Most babies with Generalized Arterial Calcification of Infancy are diagnosed after they are born. With the rarity of GACI, many health professionals may not be familiar with the disease. Information gathered from medical journal articles about GACI can often be disheartening. Yet in recent years many babies with GACI have survived this disorder.
Clinical signs for GACI can include:
enlarged heart (cardiomegaly)
echogenicity of the arteries and/or heart on imaging
high blood pressure (hypertension)
reduced or absent pulses
blood vessel narrowing
accumulation of fluid (edema) in the extremities
The critical period for babies with GACI is during the first 6 months after birth. This is due to calcium continuing to build up in the artery walls. If blood flow becomes restricted it can become life threatening.
Currently, there is no curative treatment for GACI. However, in recent years, treatment with bisphosphonates has led to increased survival rates. Bisphosphonates are a class of drugs regularly used to treat osteoporosis. The medicine’s purpose is to reduce calcium buildup and mineralization. For specific treatments refer to Treatment Options for Arterial Calcification.
Due to the seriousness of this disorder infants with GACI are closely observed and usually are hospitalized in the Neonatal Intensive Care Unit (NICU).
Monitoring often includes:
computed tomography (CT scans)
regular blood pressure measurements
checking pulses in all extremities
frequent lab and urine work
A team of health professionals caring for infants with GACI may involve endocrinology, cardiology, nephrology, gastroenterology, orthopedics, physical therapy, genetics and audiology.

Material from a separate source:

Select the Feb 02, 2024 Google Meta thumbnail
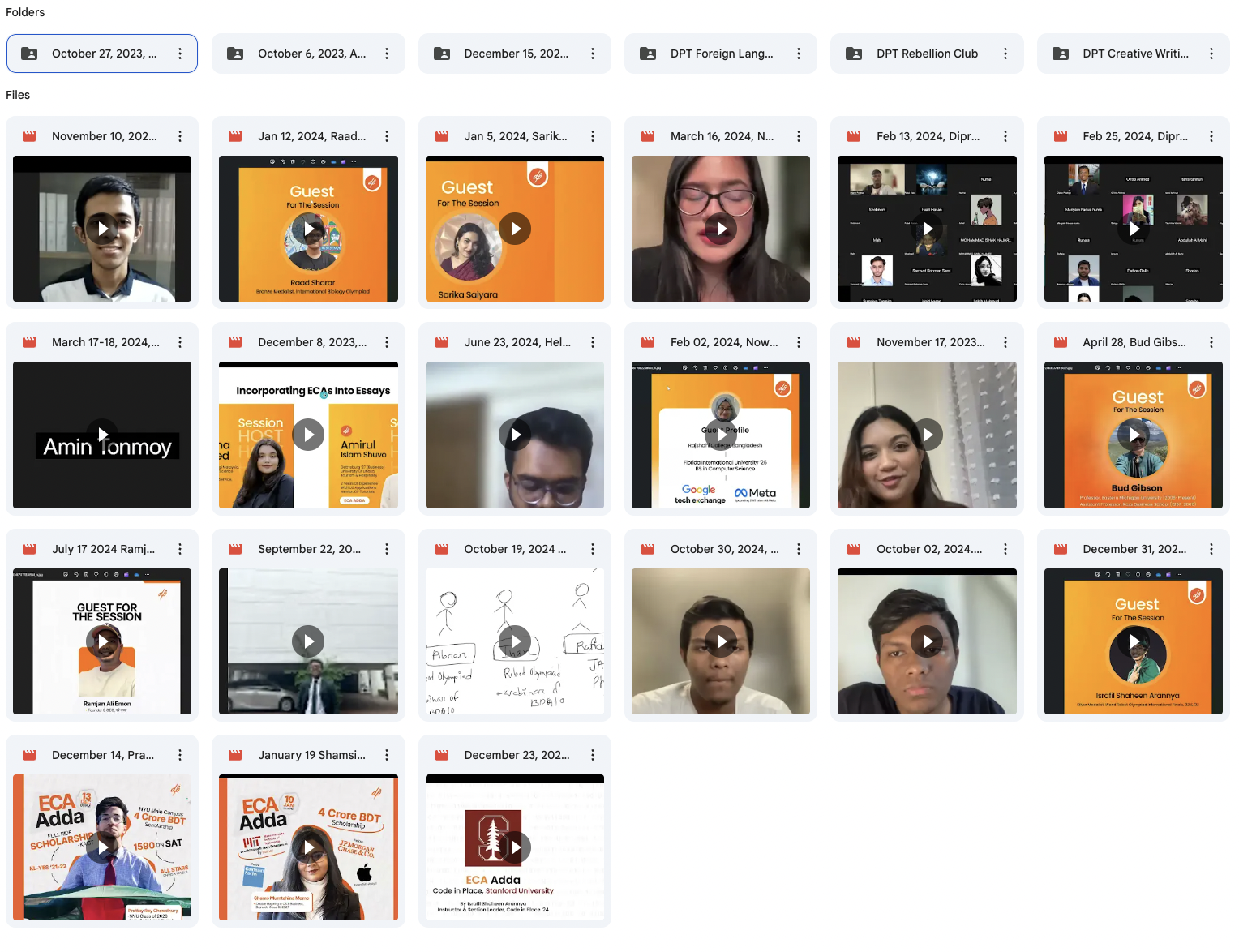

Being a parent of a baby diagnosed with GACI can be overwhelming and challenging. During this difficult time having strong support is important. It can include family, friends, hospital social worker and mental health providers.

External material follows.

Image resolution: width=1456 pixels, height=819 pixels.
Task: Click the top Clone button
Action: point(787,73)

To confirm a GACI diagnosis the baby (and parents) may be genetically tested.
Genetic counselors are trained to help families understand genetic disorders and provide information and support.
There are 2 forms of GACI which can be indicated on the genetic test:
Type 1 is caused by mutations in the ENPP1 gene. It is called ENPP1 Deficiency. Those with the ENPP1 Deficiency are at risk of developing Autosomal Recessive Hypophosphatemic Rickets Type 2 (ARHR2). ARHR2 causes weakening in the bones. With proper treatment the bones can be strengthened and side effects minimized. For more ARHR2 information refer to Autosomal Recessive Hypophosphatemic Rickets Type 2 (ARHR2).
Type 2 is caused by mutations in the ABCC6 gene. It is called ABCC6 Deficiency. As children affected by GACI due to ABCC6 Deficiency get older, they can develop pseudoxanthoma elasticum (PXE). This condition affects the elastic tissue of the skin, the eye, cardiovascular and gastrointestinal systems. For more information on PXE please refer to Complications of GACI.
If genetic testing indicated GACI, it is recommended to have siblings tested.
It is essential to be genetically tested as early as possible for those who could benefit from treatment. Interestingly, siblings with the same genetic deficiencies can have different GACI clinical presentations.
There have been advancements in GACI research during the past several years. This includes research by the National Institute of Health (NIH) in Bethesda, Maryland. The NIH is the largest biomedical research agency in the world.
In 2013, the NIH began GACI research and clinical studies. Since that time the NIH has seen patients with GACI of all ages from around the world. They remain a committed resource for medical professionals and families affected by GACI.